Source extract »

Item 1.01 | Entry into a Material Definitive Agreement. |
Agreements with Verisure S.à.r.l.
On November 4, 2019, Arlo Technologies, Inc. (the “Company”) and Verisure S.à.r.l. (“Verisure”) concurrently entered into an Asset Purchase Agreement (the “Purchase Agreement”) and Supply Agreement (the “Supply Agreement” and together with the Purchase Agreement, the “Verisure Agreements”).
The Purchase Agreement provides that, upon the terms and subject to the conditions set forth in the Purchase Agreement, the Company will transfer, sell and assign to Verisure certain assets (the “Assets”) related to the Company’s commercial operations in Europe (the “Business”) to Verisure for $50.0 million in cash plus inventory to be transferred to Verisure as of the closing of the transactions contemplated by the Purchase Agreement and subject to a net working capital adjustment. As part of the transactions contemplated by the Purchase Agreement, Verisure will offer positions to approximately 25 Company employees who support the Business, and will also assume certain liabilities related to the Business.
The closing of the transactions contemplated by the Purchase Agreement (the “Closing”) is subject to certain customary closing conditions, including, among other conditions, regulatory approvals, the accuracy of the representations and warranties made by each of the Company and Verisure, the compliance by the parties with their respective obligations under the Purchase Agreement and that there shall have been no material adverse effect with respect to the Business. The Closing, which is expected to occur by the first quarter of 2020, may not be completed if any of the closing conditions are not satisfied or waived.
The Purchase Agreement contains customary representations and warranties regarding Verisure, the Business and the Assets, covenants regarding the Assets and the Business that apply between signing and Closing, indemnification provisions, termination rights and other customary provisions. The Company has agreed not to engage in any business that competes with the Business for a period of three years after Closing.
The Supply Agreement provides that, upon the terms and subject to the conditions set forth in the Supply Agreement, Verisure will become the exclusive distributor of Company products in Europe for all channels, and will non-exclusively distribute Company products in connection with Verisure’s security business (the “Verisure Security Business”). During the five-year period commencing January 1, 2020, Verisure has an aggregate minimum purchase commitment of $500.0 million, which includes yearly annual commitments. Verisure will pay the Company an upfront payment of $20.0 million on the date of the Closing of the Purchase Agreement and $40.0 million on the one year anniversary as prepayments.
The Supply Agreement also provides that the Company will provide certain development services to Verisure, including developing certain custom products specified by Verisure, in exchange for an aggregate of $10.0 million, payable in installments provided that the Company has met certain development milestones.

Required tasks »
a: Please retype the stretch of the Verisure agreement passage from "The Supply Agreement provides" through "anniversary as prepayments." word for word.
b: Repeat, unchanged, the stretch of the records from the line that contains "Task: Open the search engine selector arrow" through the line that contains "Image resolution: width=801", and nothing beyond it.
The records have no connection to the Verisure agreement passage.

Data provided »
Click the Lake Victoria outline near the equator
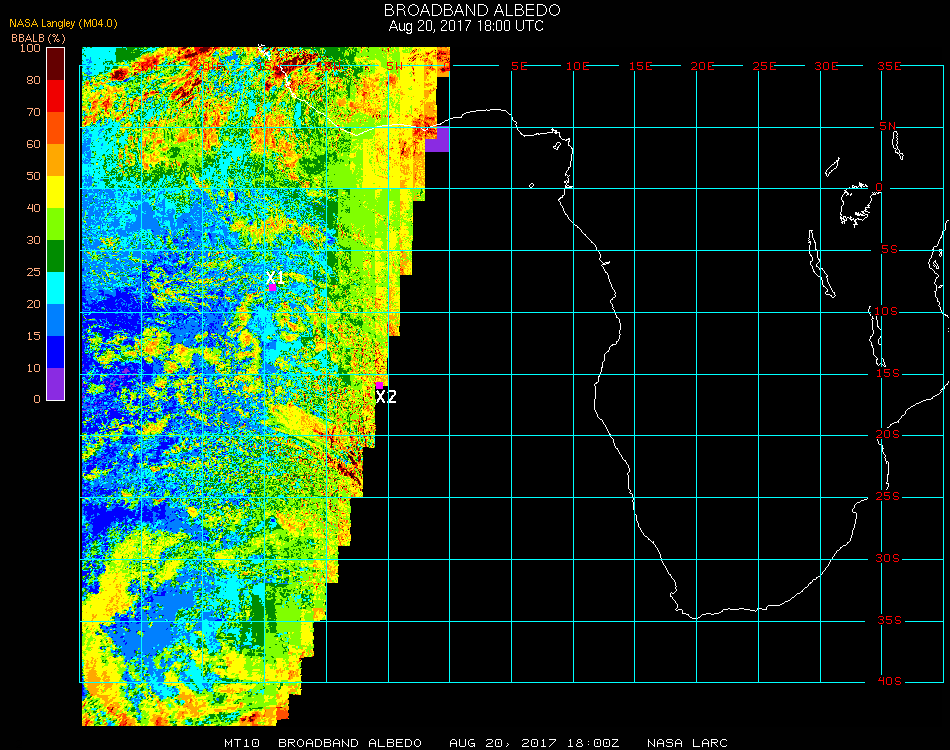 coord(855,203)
...
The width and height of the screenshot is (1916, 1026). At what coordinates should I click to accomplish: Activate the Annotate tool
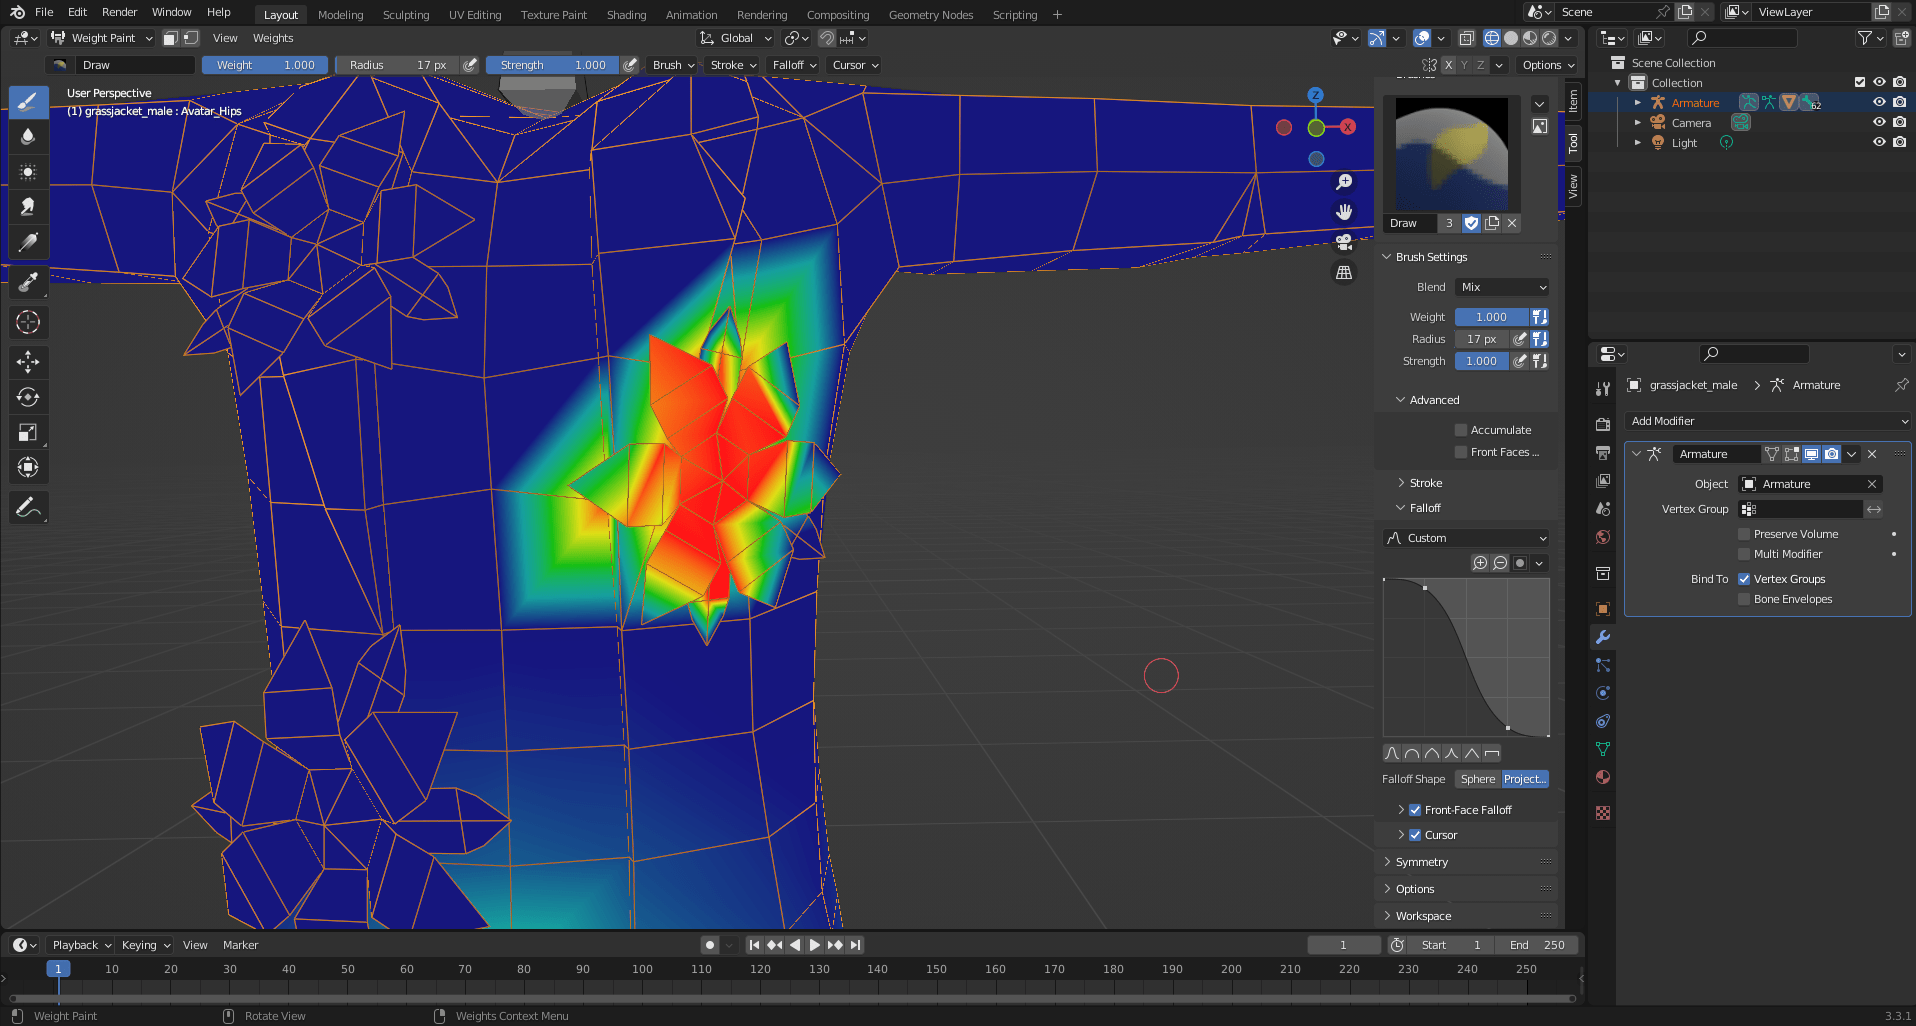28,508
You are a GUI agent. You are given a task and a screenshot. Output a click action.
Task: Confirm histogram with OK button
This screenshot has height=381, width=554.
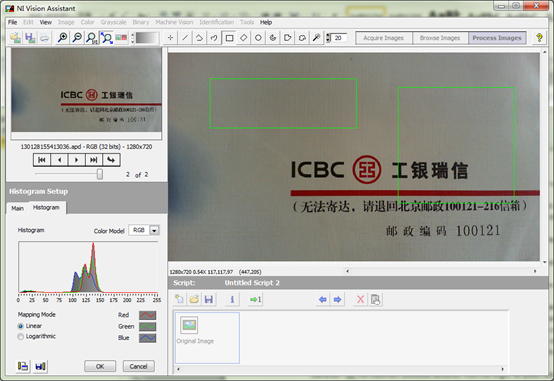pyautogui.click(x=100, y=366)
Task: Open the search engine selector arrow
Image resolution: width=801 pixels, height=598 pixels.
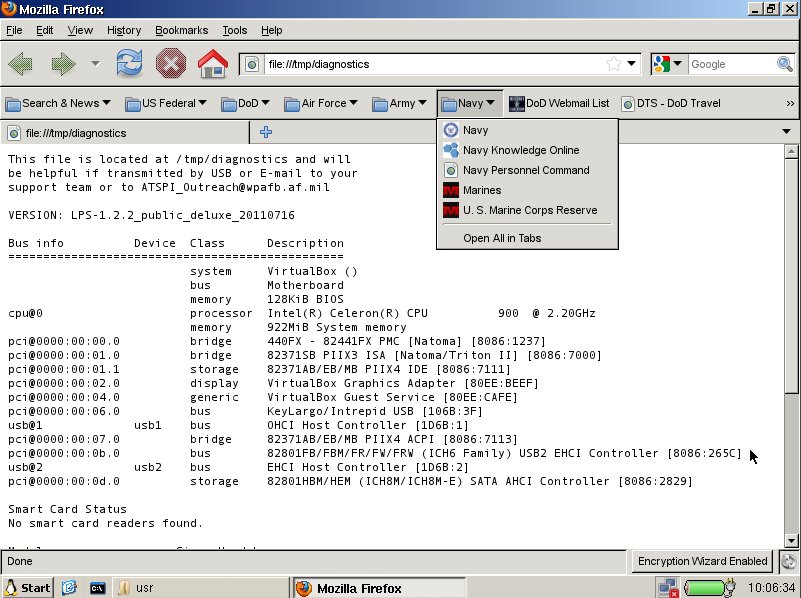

Answers by task »
a:
The Supply Agreement provides that, upon the terms and subject to the conditions set forth in the Supply Agreement, Verisure will become the exclusive distributor of Company products in Europe for all channels, and will non-exclusively distribute Company products in connection with Verisure’s security business (the “Verisure Security Business”). During the five-year period commencing January 1, 2020, Verisure has an aggregate minimum purchase commitment of $500.0 million, which includes yearly annual commitments. Verisure will pay the Company an upfront payment of $20.0 million on the date of the Closing of the Purchase Agreement and $40.0 million on the one year anniversary as prepayments.

b:
Task: Open the search engine selector arrow
Image resolution: width=801 pixels, height=598 pixels.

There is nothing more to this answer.